- **Work instructions**:
Rewrite the items below, changing "carousel slide dot" to "carousel indicator dot" and leaving everything else the same.

- **Provided entries**:
========================================
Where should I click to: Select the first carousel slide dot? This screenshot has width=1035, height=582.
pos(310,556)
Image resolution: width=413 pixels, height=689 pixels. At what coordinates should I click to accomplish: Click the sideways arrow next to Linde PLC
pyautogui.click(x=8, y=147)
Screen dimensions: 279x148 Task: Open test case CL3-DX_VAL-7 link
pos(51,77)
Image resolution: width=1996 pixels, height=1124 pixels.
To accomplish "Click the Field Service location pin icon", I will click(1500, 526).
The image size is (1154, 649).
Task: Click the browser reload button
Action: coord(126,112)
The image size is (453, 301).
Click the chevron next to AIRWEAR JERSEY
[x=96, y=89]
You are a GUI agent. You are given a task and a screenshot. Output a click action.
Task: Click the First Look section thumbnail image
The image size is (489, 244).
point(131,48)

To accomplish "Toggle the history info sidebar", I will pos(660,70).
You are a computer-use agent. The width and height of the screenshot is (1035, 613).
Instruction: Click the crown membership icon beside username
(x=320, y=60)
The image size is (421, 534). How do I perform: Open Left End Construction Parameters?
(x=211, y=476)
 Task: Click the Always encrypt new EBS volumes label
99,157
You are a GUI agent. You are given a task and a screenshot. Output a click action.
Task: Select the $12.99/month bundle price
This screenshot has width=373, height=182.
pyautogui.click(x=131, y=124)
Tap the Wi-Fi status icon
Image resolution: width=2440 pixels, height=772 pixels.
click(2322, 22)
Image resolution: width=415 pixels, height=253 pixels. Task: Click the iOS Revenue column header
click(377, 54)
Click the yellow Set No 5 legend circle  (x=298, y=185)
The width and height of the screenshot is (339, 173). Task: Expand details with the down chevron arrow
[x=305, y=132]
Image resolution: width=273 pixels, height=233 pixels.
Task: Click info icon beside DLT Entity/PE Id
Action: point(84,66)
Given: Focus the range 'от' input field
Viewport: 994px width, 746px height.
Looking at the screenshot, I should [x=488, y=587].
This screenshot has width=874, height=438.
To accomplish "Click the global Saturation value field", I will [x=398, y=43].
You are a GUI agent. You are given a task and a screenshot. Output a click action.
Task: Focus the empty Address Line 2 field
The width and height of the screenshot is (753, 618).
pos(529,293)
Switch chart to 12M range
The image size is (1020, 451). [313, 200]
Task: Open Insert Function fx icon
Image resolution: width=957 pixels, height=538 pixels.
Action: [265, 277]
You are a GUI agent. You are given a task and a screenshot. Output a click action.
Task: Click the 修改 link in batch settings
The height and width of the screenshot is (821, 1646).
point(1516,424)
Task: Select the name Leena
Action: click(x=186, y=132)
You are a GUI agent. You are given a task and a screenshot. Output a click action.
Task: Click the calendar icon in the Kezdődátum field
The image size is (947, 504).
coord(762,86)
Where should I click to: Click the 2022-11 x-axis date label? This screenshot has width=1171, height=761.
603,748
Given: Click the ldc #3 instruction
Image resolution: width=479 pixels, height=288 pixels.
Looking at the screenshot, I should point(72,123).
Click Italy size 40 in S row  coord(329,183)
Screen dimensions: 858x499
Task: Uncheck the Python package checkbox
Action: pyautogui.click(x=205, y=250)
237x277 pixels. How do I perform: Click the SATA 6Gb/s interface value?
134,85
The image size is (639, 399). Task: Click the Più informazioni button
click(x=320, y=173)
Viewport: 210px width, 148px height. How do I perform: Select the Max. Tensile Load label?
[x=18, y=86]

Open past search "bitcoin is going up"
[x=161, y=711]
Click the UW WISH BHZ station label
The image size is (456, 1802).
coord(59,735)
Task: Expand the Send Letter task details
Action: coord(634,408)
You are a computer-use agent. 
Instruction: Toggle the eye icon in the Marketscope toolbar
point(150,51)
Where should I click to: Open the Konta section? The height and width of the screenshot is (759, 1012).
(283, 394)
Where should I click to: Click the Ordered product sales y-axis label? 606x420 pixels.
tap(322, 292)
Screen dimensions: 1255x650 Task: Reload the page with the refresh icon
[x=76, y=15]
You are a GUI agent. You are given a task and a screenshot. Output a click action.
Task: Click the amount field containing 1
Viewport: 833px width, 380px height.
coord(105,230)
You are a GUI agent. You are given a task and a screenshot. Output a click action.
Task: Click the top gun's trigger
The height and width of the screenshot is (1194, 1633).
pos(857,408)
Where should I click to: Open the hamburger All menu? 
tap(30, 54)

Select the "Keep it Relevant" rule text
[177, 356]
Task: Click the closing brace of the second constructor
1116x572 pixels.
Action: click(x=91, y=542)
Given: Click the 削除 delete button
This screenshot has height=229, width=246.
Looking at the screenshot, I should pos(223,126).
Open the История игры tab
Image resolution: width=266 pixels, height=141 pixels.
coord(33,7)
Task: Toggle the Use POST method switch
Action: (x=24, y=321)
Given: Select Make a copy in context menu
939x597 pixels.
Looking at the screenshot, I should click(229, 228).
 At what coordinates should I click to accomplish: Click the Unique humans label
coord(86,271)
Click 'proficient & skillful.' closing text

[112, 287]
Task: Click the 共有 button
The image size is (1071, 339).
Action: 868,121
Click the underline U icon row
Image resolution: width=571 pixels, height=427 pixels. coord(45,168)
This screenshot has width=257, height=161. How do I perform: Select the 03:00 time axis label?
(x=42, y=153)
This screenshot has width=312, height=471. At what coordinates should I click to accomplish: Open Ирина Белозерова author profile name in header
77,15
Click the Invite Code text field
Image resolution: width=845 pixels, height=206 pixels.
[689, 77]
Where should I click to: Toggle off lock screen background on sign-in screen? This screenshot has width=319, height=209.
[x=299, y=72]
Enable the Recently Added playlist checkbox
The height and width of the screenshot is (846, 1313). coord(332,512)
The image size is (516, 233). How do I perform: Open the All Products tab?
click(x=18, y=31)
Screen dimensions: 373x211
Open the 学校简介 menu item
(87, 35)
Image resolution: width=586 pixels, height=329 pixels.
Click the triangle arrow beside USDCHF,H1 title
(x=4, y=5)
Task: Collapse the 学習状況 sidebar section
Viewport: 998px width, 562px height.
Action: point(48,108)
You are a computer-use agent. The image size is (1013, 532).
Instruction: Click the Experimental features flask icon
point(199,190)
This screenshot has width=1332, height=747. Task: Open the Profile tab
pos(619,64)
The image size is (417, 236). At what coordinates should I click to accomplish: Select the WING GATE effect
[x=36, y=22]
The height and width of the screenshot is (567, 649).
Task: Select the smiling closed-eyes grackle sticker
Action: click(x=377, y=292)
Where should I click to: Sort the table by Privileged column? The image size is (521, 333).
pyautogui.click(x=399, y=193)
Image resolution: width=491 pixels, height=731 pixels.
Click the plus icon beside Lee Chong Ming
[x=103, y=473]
========================================
- **Full output**:
Where should I click to: Select the first carousel indicator dot? This screenshot has width=1035, height=582.
pos(310,556)
Image resolution: width=413 pixels, height=689 pixels. At what coordinates should I click to accomplish: Click the sideways arrow next to Linde PLC
pyautogui.click(x=8, y=147)
Screen dimensions: 279x148 Task: Open test case CL3-DX_VAL-7 link
pos(51,77)
Image resolution: width=1996 pixels, height=1124 pixels.
To accomplish "Click the Field Service location pin icon", I will click(1500, 526).
The image size is (1154, 649).
Task: Click the browser reload button
Action: coord(126,112)
The image size is (453, 301).
Click the chevron next to AIRWEAR JERSEY
[x=96, y=89]
You are a GUI agent. You are given a task and a screenshot. Output a click action.
Task: Click the First Look section thumbnail image
The image size is (489, 244).
point(131,48)

To accomplish "Toggle the history info sidebar", I will pos(660,70).
You are a computer-use agent. The width and height of the screenshot is (1035, 613).
Instruction: Click the crown membership icon beside username
(x=320, y=60)
The image size is (421, 534). How do I perform: Open Left End Construction Parameters?
(x=211, y=476)
 Task: Click the Always encrypt new EBS volumes label
99,157
You are a GUI agent. You are given a task and a screenshot. Output a click action.
Task: Select the $12.99/month bundle price
This screenshot has width=373, height=182.
pyautogui.click(x=131, y=124)
Tap the Wi-Fi status icon
Image resolution: width=2440 pixels, height=772 pixels.
click(2322, 22)
Image resolution: width=415 pixels, height=253 pixels. Task: Click the iOS Revenue column header
click(377, 54)
Click the yellow Set No 5 legend circle  (x=298, y=185)
The width and height of the screenshot is (339, 173). Task: Expand details with the down chevron arrow
[x=305, y=132]
Image resolution: width=273 pixels, height=233 pixels.
Task: Click info icon beside DLT Entity/PE Id
Action: point(84,66)
Given: Focus the range 'от' input field
Viewport: 994px width, 746px height.
Looking at the screenshot, I should [x=488, y=587].
This screenshot has width=874, height=438.
To accomplish "Click the global Saturation value field", I will [x=398, y=43].
You are a GUI agent. You are given a task and a screenshot. Output a click action.
Task: Focus the empty Address Line 2 field
The width and height of the screenshot is (753, 618).
pos(529,293)
Switch chart to 12M range
The image size is (1020, 451). [313, 200]
Task: Open Insert Function fx icon
Image resolution: width=957 pixels, height=538 pixels.
Action: [265, 277]
You are a GUI agent. You are given a task and a screenshot. Output a click action.
Task: Click the 修改 link in batch settings
The height and width of the screenshot is (821, 1646).
point(1516,424)
Task: Select the name Leena
Action: click(x=186, y=132)
You are a GUI agent. You are given a task and a screenshot. Output a click action.
Task: Click the calendar icon in the Kezdődátum field
The image size is (947, 504).
coord(762,86)
Where should I click to: Click the 2022-11 x-axis date label? This screenshot has width=1171, height=761.
603,748
Given: Click the ldc #3 instruction
Image resolution: width=479 pixels, height=288 pixels.
Looking at the screenshot, I should point(72,123).
Click Italy size 40 in S row  coord(329,183)
Screen dimensions: 858x499
Task: Uncheck the Python package checkbox
Action: pyautogui.click(x=205, y=250)
237x277 pixels. How do I perform: Click the SATA 6Gb/s interface value?
134,85
The image size is (639, 399). Task: Click the Più informazioni button
click(x=320, y=173)
Viewport: 210px width, 148px height. How do I perform: Select the Max. Tensile Load label?
[x=18, y=86]

Open past search "bitcoin is going up"
[x=161, y=711]
Click the UW WISH BHZ station label
The image size is (456, 1802).
coord(59,735)
Task: Expand the Send Letter task details
Action: coord(634,408)
You are a computer-use agent. 
Instruction: Toggle the eye icon in the Marketscope toolbar
point(150,51)
Where should I click to: Open the Konta section? The height and width of the screenshot is (759, 1012).
(283, 394)
Where should I click to: Click the Ordered product sales y-axis label? 606x420 pixels.
tap(322, 292)
Screen dimensions: 1255x650 Task: Reload the page with the refresh icon
[x=76, y=15]
You are a GUI agent. You are given a task and a screenshot. Output a click action.
Task: Click the amount field containing 1
Viewport: 833px width, 380px height.
coord(105,230)
You are a GUI agent. You are given a task and a screenshot. Output a click action.
Task: Click the top gun's trigger
The height and width of the screenshot is (1194, 1633).
pos(857,408)
Where should I click to: Open the hamburger All menu? 
tap(30, 54)

Select the "Keep it Relevant" rule text
[177, 356]
Task: Click the closing brace of the second constructor
1116x572 pixels.
Action: click(x=91, y=542)
Given: Click the 削除 delete button
This screenshot has height=229, width=246.
Looking at the screenshot, I should pos(223,126).
Open the История игры tab
Image resolution: width=266 pixels, height=141 pixels.
coord(33,7)
Task: Toggle the Use POST method switch
Action: (x=24, y=321)
Given: Select Make a copy in context menu
939x597 pixels.
Looking at the screenshot, I should click(229, 228).
 At what coordinates should I click to accomplish: Click the Unique humans label
coord(86,271)
Click 'proficient & skillful.' closing text

[112, 287]
Task: Click the 共有 button
The image size is (1071, 339).
Action: 868,121
Click the underline U icon row
Image resolution: width=571 pixels, height=427 pixels. coord(45,168)
This screenshot has width=257, height=161. How do I perform: Select the 03:00 time axis label?
(x=42, y=153)
This screenshot has width=312, height=471. At what coordinates should I click to accomplish: Open Ирина Белозерова author profile name in header
77,15
Click the Invite Code text field
Image resolution: width=845 pixels, height=206 pixels.
[689, 77]
Where should I click to: Toggle off lock screen background on sign-in screen? This screenshot has width=319, height=209.
[x=299, y=72]
Enable the Recently Added playlist checkbox
The height and width of the screenshot is (846, 1313). coord(332,512)
The image size is (516, 233). How do I perform: Open the All Products tab?
click(x=18, y=31)
Screen dimensions: 373x211
Open the 学校简介 menu item
(87, 35)
Image resolution: width=586 pixels, height=329 pixels.
Click the triangle arrow beside USDCHF,H1 title
(x=4, y=5)
Task: Collapse the 学習状況 sidebar section
Viewport: 998px width, 562px height.
Action: point(48,108)
You are a computer-use agent. The image size is (1013, 532).
Instruction: Click the Experimental features flask icon
point(199,190)
This screenshot has width=1332, height=747. Task: Open the Profile tab
pos(619,64)
The image size is (417, 236). At what coordinates should I click to accomplish: Select the WING GATE effect
[x=36, y=22]
The height and width of the screenshot is (567, 649).
Task: Select the smiling closed-eyes grackle sticker
Action: click(x=377, y=292)
Where should I click to: Sort the table by Privileged column? The image size is (521, 333).
pyautogui.click(x=399, y=193)
Image resolution: width=491 pixels, height=731 pixels.
Click the plus icon beside Lee Chong Ming
[x=103, y=473]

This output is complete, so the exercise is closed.